I think I am seriously failing here and last week was really bad. I am living with my parents until I finally move into my new flat. Last week Baba has spent Monday night with me at my parents’ house, Tuesday night with his Daddy, Wednesday night with me, Thursday night with his Dad at his Granny’s house, Friday and Saturday nights with me and then Sunday night with his Dad. I know that I don’t actually have a home to give him yet, but if I had, he’d have spent three nights away from it, but not three consecutive nights. He must feel like Paddington Bear, always with a rucksack on his back. Indeed, he often has a packed lunch when I send him off to his Daddy. This cannot be good for his feelings of security and for his cognitive development.

Poor Baba also had two days at his old nursery and three familiarisation sessions at his new nursery last week. Grandma (my Mum) has been the most consistent person in his life this week. He doesn’t know whether he is coming or going. Being passed from pillar to post and his teething pushed him over the edge last week.

I should be asking for a decent sum of money in maintenance from Baba’s Dad

My ex earns £87,000 a year. This is a very good wage and significantly more than I am earning. When you put this in the government run child support agency website (www.gov.uk/child-maintenance/overview) based on Baba spending 2-3 nights a week at his house he should be giving me £116 a week for our son. This would be more than fine, in fact this would be more than Baba costs in terms of food, drink, clothes and nappies etc.

Unfortunately, what the website doesn’t make clear is whether this figure is before or after nursery fees. Baba spends two days a week at nursery at £70 a day. His Dad and I have agreed to split the nursery fees (that was the way our relationship worked, we split all costs 50/50). My ex is arguing that the £70 a week should be coming out of the £116, leaving £46 a week. When my ex’s take home salary is £4500 per month, this doesn’t feel very much. The lawyer suggested that I should be asking for £500 a month plus half of the nursery fees. I am not sure how I feel about this. To me, it feels a bit greedy.
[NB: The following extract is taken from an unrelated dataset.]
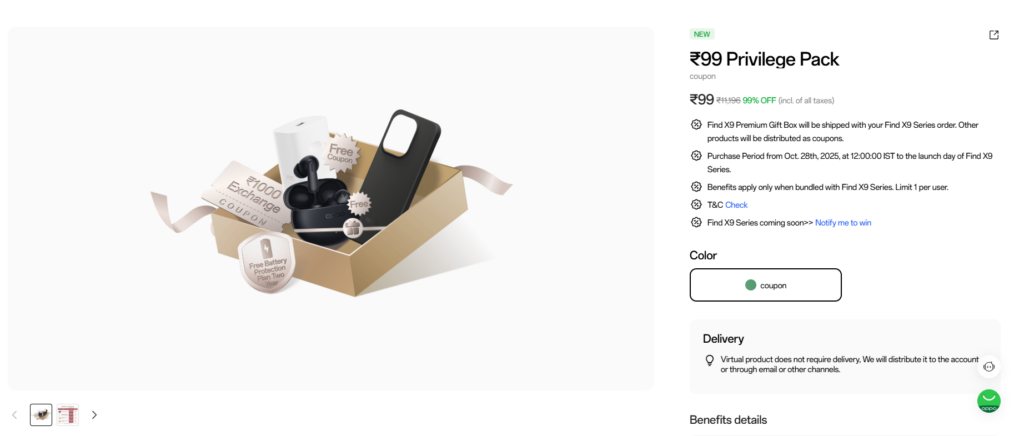Screen dimensions: 1024x436
Task: Select the second red benefits table thumbnail
Action: (67, 415)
The lawyer thinks I am stupid for not claiming half of our jointly owned house.

We were joint owners of our house. When we bought a flat together five years ago my ex had significantly more money than me and therefore contributed significantly more to the deposit. We also had a fairly chunky mortgage which my ex and I split 50/50. Despite my lower salary I have always paid half our mortgage and bills. When we bought our flat, we drew up and signed what is called a ‘Declaration of Trust’ stating that I owned 33.5% of the flat and my ex 66.5%. We never got round to drawing up a ‘Declaration of Trust’ for our next property, the house that we bought together (and recently sold).

I continued to pay 50 % of the mortgage and also contributed a significant sum of money from my savings to the renovation of our house. Upon the sale of our house, I agreed to a 33.5% / 66.5% split of the equity, once capital repayments on the mortgage had been refunded to each and we had each been reimbursed our respective contributions to the refurbishment. I could have asked for more because I was a joint owner on the deeds and was paying half of the mortgage and had contributed the lion’s share of money towards our house renovations. I didn’t though. Some have said that I was stupid, but money is not a big motivator in my life.

My ex has now reluctantly agreed to go to mediation. I need him to come to mediation because I don’t feel that I can raise issues such as the welfare of our child or money without him getting angry and flying off the handle. I’ve told you about his anger and unpredictability right? I find him intimidating when he is angry so I want a third party in the room.

I haven’t yet decided what I will raise in mediation or what I will argue for. I am not going to take all of the advice I received from the lawyer and am certainly not going to push for large sums of his money. That is not who I am. I know I don’t want this to escalate and for us to have to go to court. I know that our son is the priority.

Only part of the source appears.